[development] using git, create patch with new files

Dave Cohen drupal at dave-cohen.com
Mon Apr 11 19:53:11 UTC 2011


On Monday 11 April 2011 11:16:12 Michael Favia wrote:
> On 04/11/2011 12:16 PM, Dave Cohen wrote:
> > When I run `git diff`, I see changes to all the modified files, but I do not see the new files.
> Git allows (actually assumes) that a directory might have various 
> degrees of "dirt" in it. Unapplied patches, your half composed manifesto 
> about the importance of not hacking core, etc.
> 
> A git diff just compares the changes in the "tracked" files that git has 
> been told to care about. Its a good neighbor basically.

I suppose if you're a fan of git, you can argue that it is always right.
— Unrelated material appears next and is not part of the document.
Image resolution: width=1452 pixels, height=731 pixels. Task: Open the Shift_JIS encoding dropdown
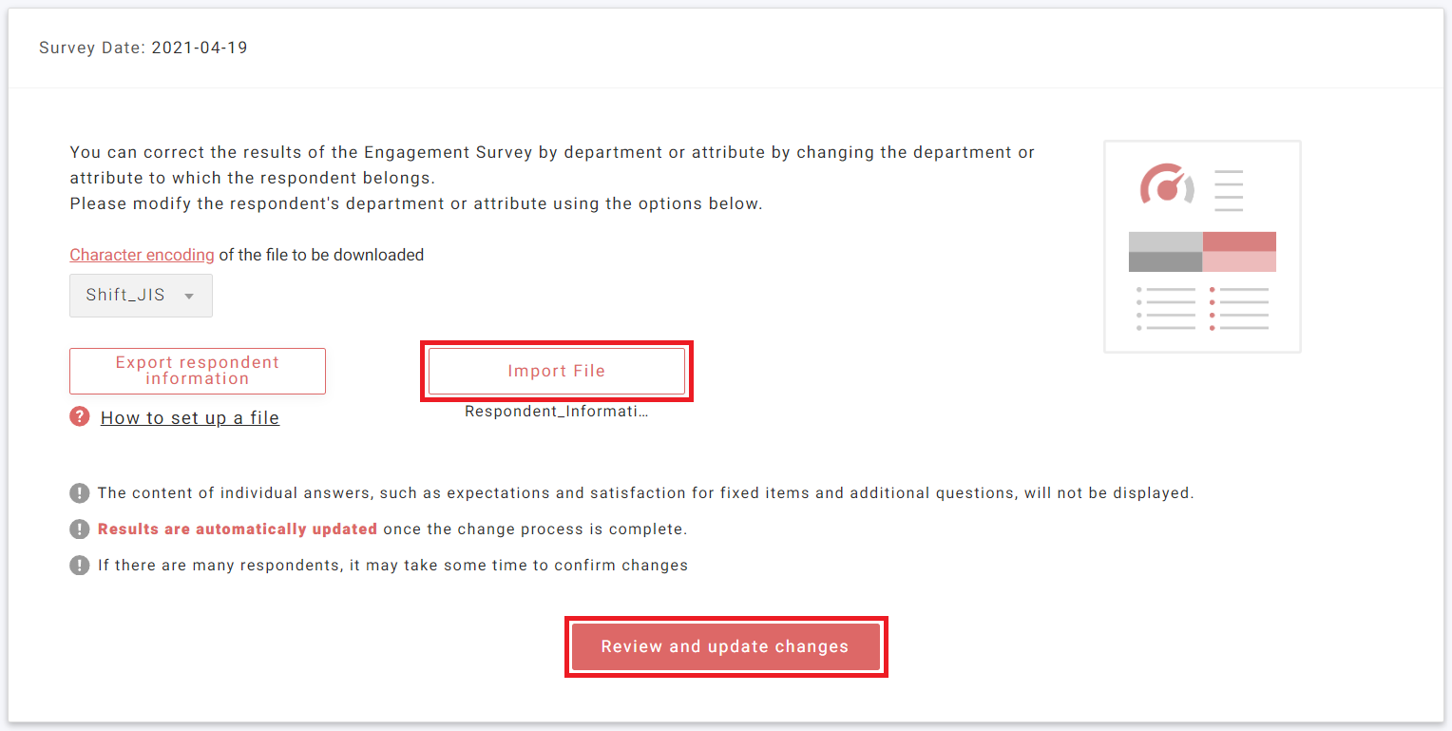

If you're like me, on the other hand, you might expect something to show up in git diff, after you've run git add.

> 
> To do what you want above, just temporarily tell git to care about your 
> new files with "git add ." or listing them by name and then run "git 
> diff HEAD".

I find that "git diff HEAD" is wrong because I'm not working on HEAD.  Similarly, "git diff origin" does not do the right thing.

However "git diff origin/6.x-3.x" appears to get me both the modified files and also the add files!  Why doesn't git remember that it's origin is the 6.x-3.x branch?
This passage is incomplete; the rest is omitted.